Esmeralda Wirtz joins the PLUS Change project representing the mental health community and LGBTQIA+ community.

 Esmeralda (they/them) is a non-binary activist from Belgium focusing on human rights, social justice and the environment. They have a background in cultural anthropology and environmental sciences. They worked at the Parc naturel Hautes Fagnes – Eifel for almost 5 years and started the first community compost in their hometown. They also represented Belgian youth at the UNFCCC COP25 in Madrid in 2019, and joined several sessions of UN negotiations on biodiversity between 2019 and 2022. They are now based in Luxembourg and work with Amnesty International as the mobilisation officer.  

What community or organisation are you representing in the project?

I am representing the mental health community as well as the LGBTQIA+ community. While I don’t feel legitimate to represent these communities as a whole, because the individuals hold a plurality of opinions and perspectives, I have been reflecting extensively about the relationship between those groups and the environment.

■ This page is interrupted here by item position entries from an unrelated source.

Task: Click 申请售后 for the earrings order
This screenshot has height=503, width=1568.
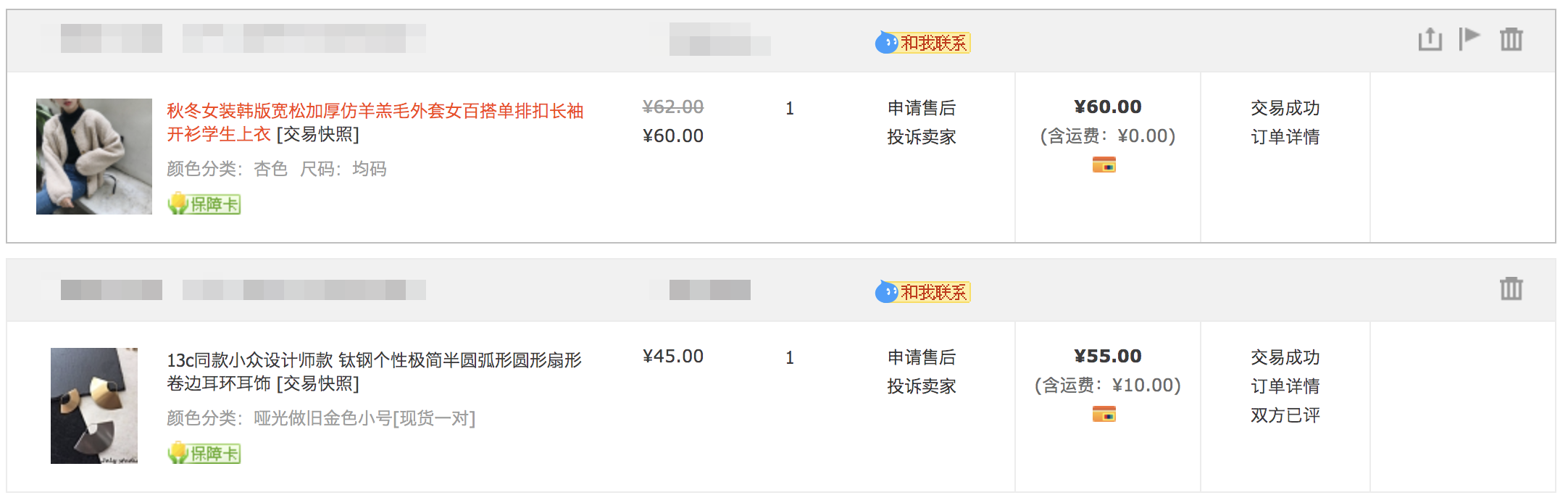Action: [x=921, y=357]
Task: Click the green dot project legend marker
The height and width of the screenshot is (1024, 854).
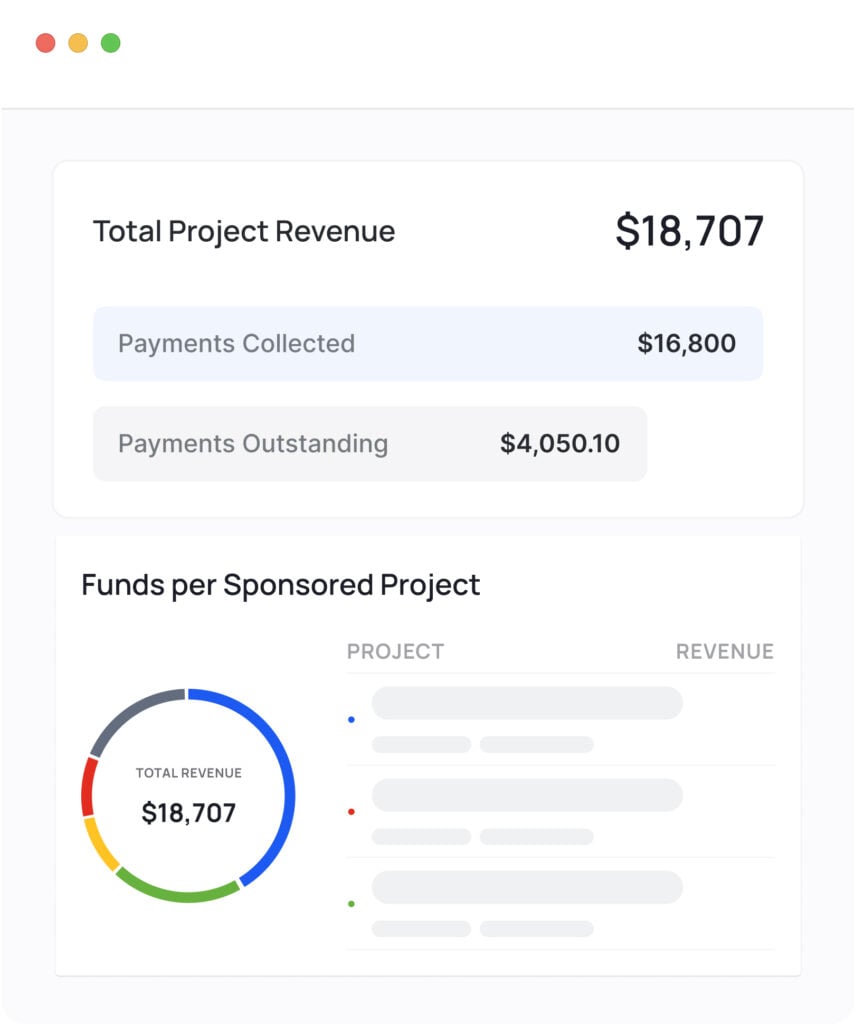Action: coord(351,904)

  • The mental health community can greatly benefit from more biodiverse spaces. Mental health, community health and the health of our planet are closely interlinked, and the rootcauses that lead us to environmental destruction are the same as the ones that can lead to mental health issues.
  • The LGBTQIA+ is often seen as “unnatural” or “odd”, while when we have a closer look, nature is queer! Questioning our gender identity and/or our sexual orientation is one way of questioning the world… and we need to question the system to go towards a fairer and more sustainable world.

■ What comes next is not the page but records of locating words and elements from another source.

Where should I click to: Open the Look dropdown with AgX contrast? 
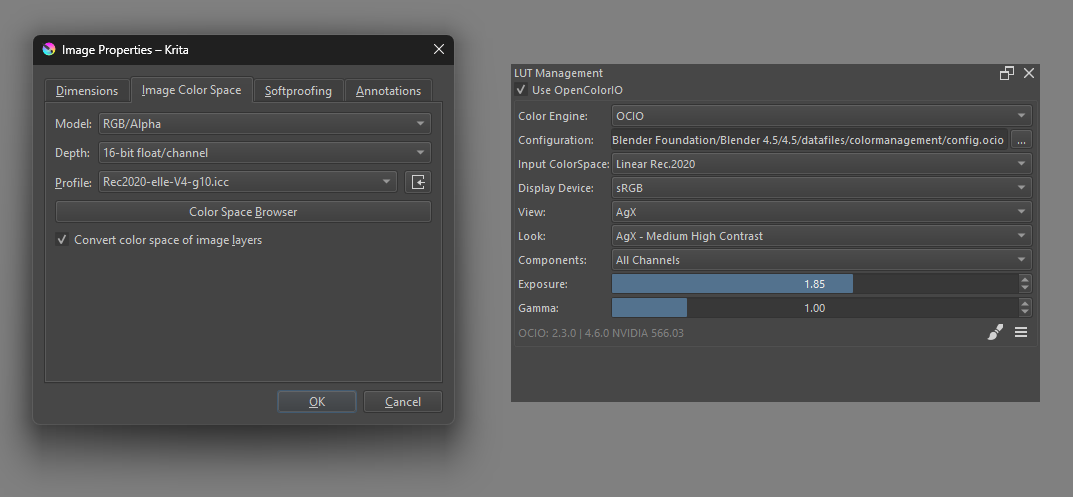point(821,236)
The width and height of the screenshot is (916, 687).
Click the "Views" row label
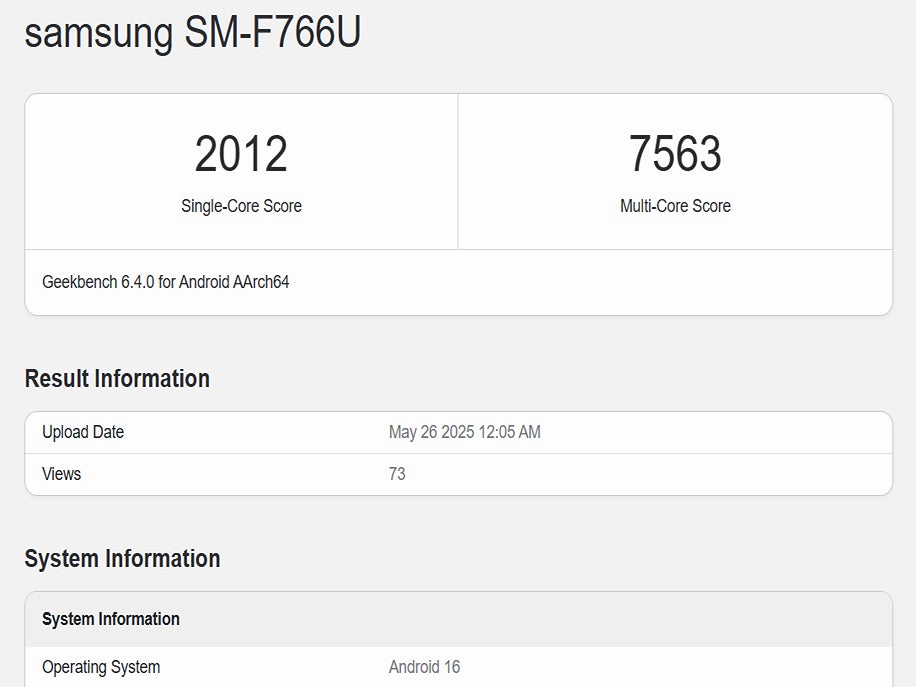point(61,474)
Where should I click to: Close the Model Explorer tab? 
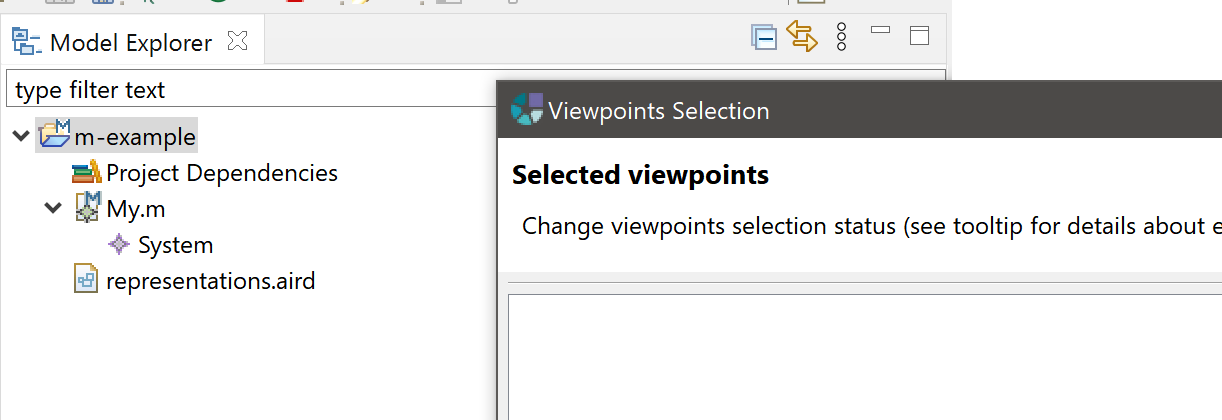237,42
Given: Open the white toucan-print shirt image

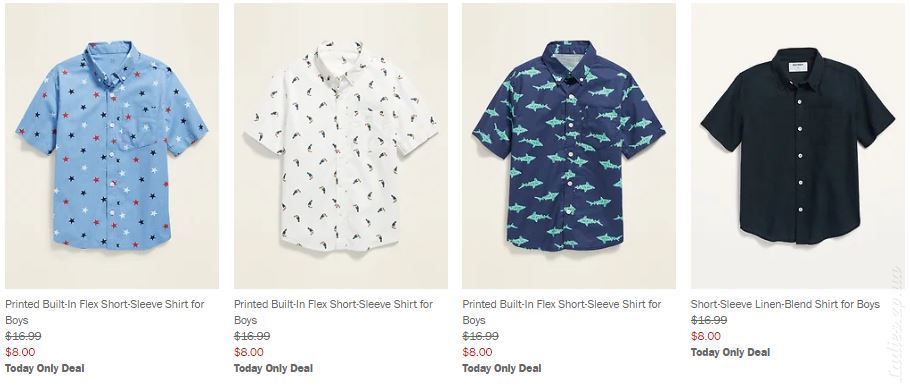Looking at the screenshot, I should [341, 146].
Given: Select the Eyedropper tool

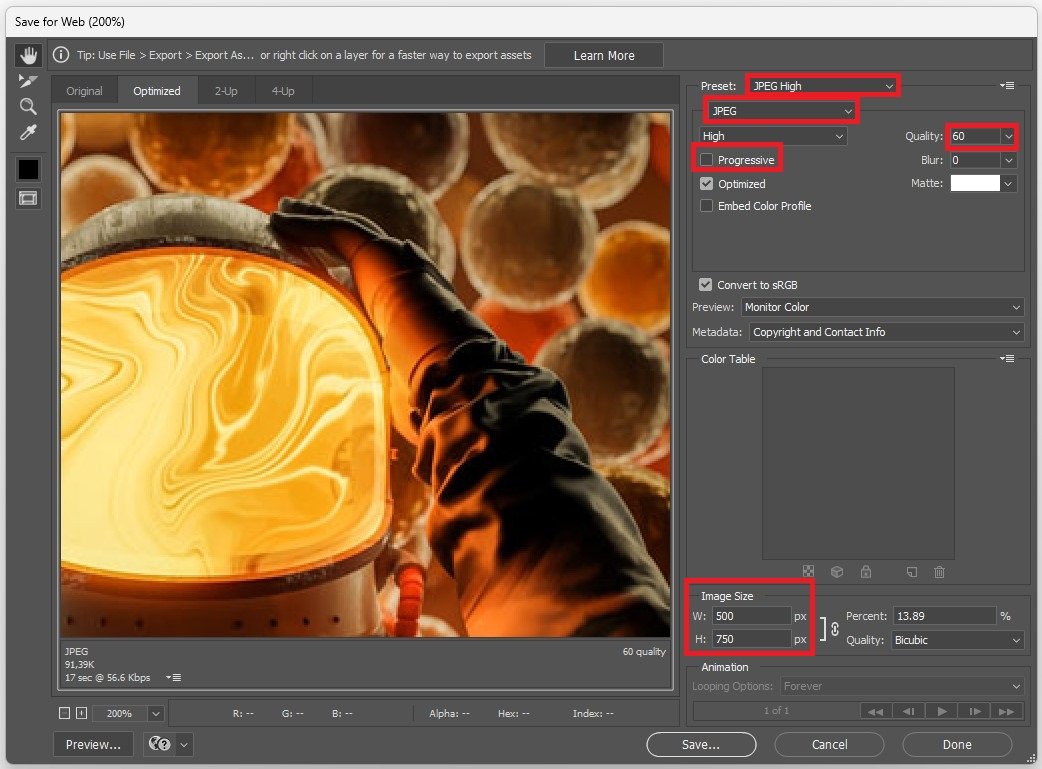Looking at the screenshot, I should coord(28,132).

What motivated you to apply to become an ambassador?

Not many projects in Europe bridge the gap between social justice and environmentalism and I was very happy when I discovered PLUS Change. I want to be part of the change and we see too many of the same profiles being in positions of power in nature conservation and urban planning. We need to bring some diversity in, because a diversity of perspectives will bring the creative solutions that our world needs. 

How does your work correspond with PLUS Change?

 The links between social justice and sustainability have been at the forefront of my work for the past years. My identities as a queer, neurodivergent and mental health patient are intrinsically linked to the way I work on environmentalism, in an intersectional way, and that’s what I’m hoping to bring to and to get from PLUS Change. 

What are you looking forward to in the coming years?

I want to see a movement growing, a movement that is going to bring anti-capitalist, decolonial, queer-feminist views to the world and start the revolution that we need! I don’t want the richest people too keep getting richer at the expense of the poorer, I don’t want to see our planet destroyed, but I’m sure that communities can lead to the changes we need if we organise well enough!